- Princeton Township, Minnesota Location within the state of Minnesota Princeton Township, Minnesota Princeton Township, Minnesota (the United States)
- Coordinates: 45°35′52″N 93°34′5″W﻿ / ﻿45.59778°N 93.56806°W
- Country: United States
- State: Minnesota
- County: Mille Lacs

Area
- • Total: 32.5 sq mi (84.1 km^{2})
- • Land: 31.7 sq mi (82.2 km^{2})
- • Water: 0.73 sq mi (1.9 km^{2})
- Elevation: 961 ft (293 m)

Population (2010)
- • Total: 2,256
- • Density: 71.1/sq mi (27.4/km^{2})
- Time zone: UTC-6 (Central (CST))
- • Summer (DST): UTC-5 (CDT)
- ZIP code: 55371
- Area code: 763
- FIPS code: 27-52540
- GNIS feature ID: 0665358
- Website: https://princetontownshipmn.us/

= Princeton Township, Mille Lacs County, Minnesota =

Princeton Township is a township in Mille Lacs County, Minnesota, United States. The population was 2,256 at the 2010 census.

Princeton Township was established in 1857.

==Geography==
According to the United States Census Bureau, the township has a total area of 84.1 sqkm, of which 82.2 sqkm is land and 1.9 sqkm, or 2.23%, is water.

==Demographics==
As of the census of 2000, there were 1,947 people, 693 households, and 553 families residing in the township. The population density was 59.8 PD/sqmi. There were 709 housing units at an average density of 21.8/sq mi (8.4/km^{2}). The racial makeup of the township was 97.64% White, 0.21% African American, 0.41% Native American, 0.46% Asian, 0.05% Pacific Islander, 0.15% from other races, and 1.08% from two or more races. Hispanic or Latino of any race were 0.67% of the population.

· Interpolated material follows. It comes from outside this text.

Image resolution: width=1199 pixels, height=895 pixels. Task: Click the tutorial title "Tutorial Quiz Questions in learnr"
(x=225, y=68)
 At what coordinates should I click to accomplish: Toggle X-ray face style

There were 693 households, out of which 36.5% had children under the age of 18 living with them, 68.7% were married couples living together, 5.9% had a female householder with no husband present, and 20.1% were non-families. 15.3% of all households were made up of individuals, and 5.9% had someone living alone who was 65 years of age or older. The average household size was 2.81 and the average family size was 3.10.

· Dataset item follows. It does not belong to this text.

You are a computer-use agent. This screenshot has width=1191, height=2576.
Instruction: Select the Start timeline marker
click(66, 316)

In the township the population was spread out, with 27.4% under the age of 18, 7.9% from 18 to 24, 30.8% from 25 to 44, 23.5% from 45 to 64, and 10.5% who were 65 years of age or older. The median age was 37 years. For every 100 females, there were 104.1 males. For every 100 females age 18 and over, there were 105.5 males.

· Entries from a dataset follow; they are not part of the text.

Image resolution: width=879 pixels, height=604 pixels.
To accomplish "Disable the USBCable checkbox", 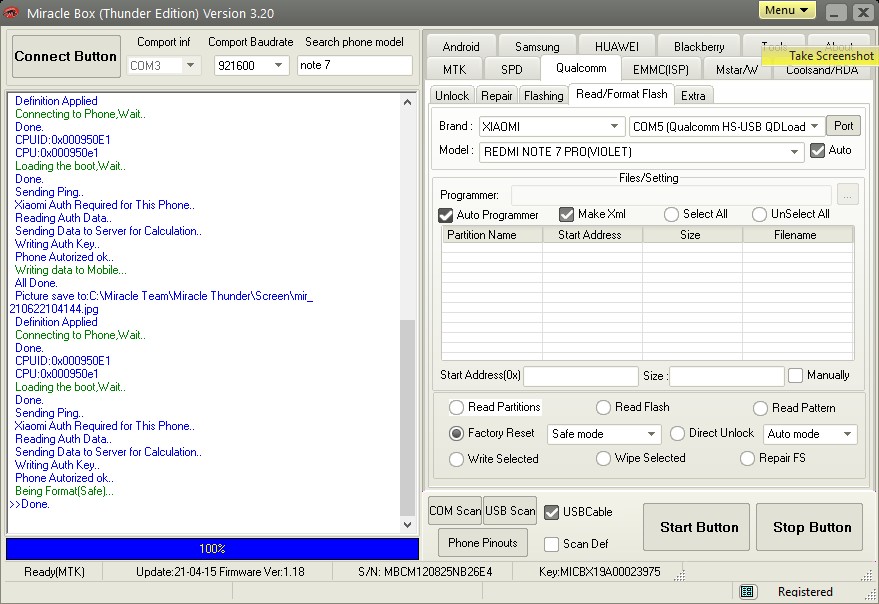I will pyautogui.click(x=552, y=512).
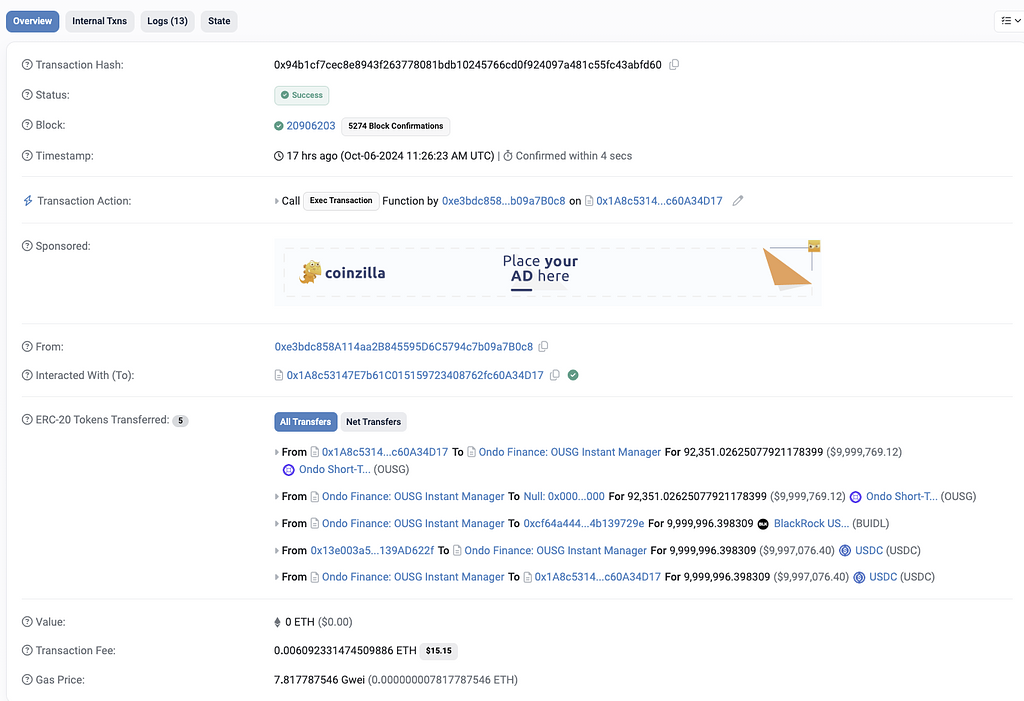Click the pencil edit icon beside Transaction Action

[738, 201]
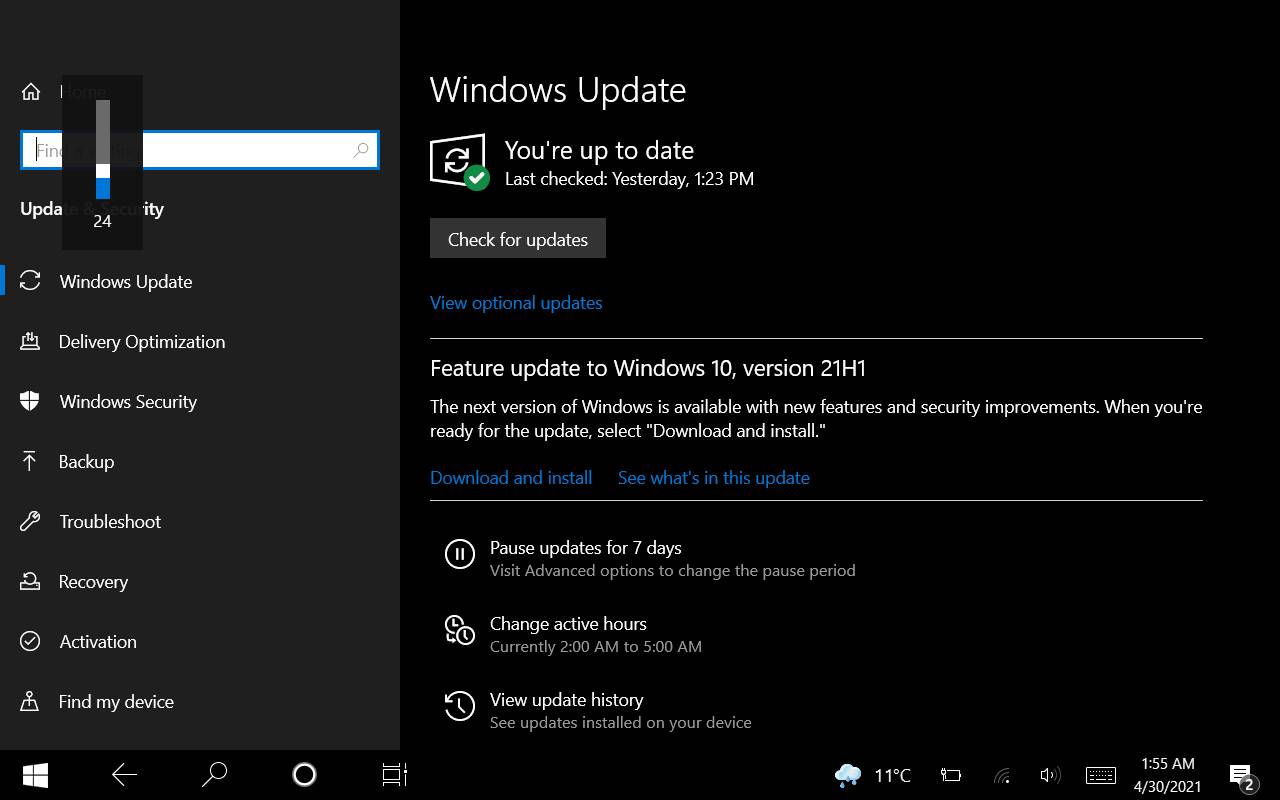This screenshot has height=800, width=1280.
Task: Open Cortana circle icon in taskbar
Action: pyautogui.click(x=304, y=775)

The median income for a household in the township was $52,083, and the median income for a family was $53,200. Males had a median income of $37,788 versus $22,287 for females. The per capita income for the township was $20,737. About 4.7% of families and 4.7% of the population were below the poverty line, including 3.7% of those under age 18 and 3.5% of those age 65 or over.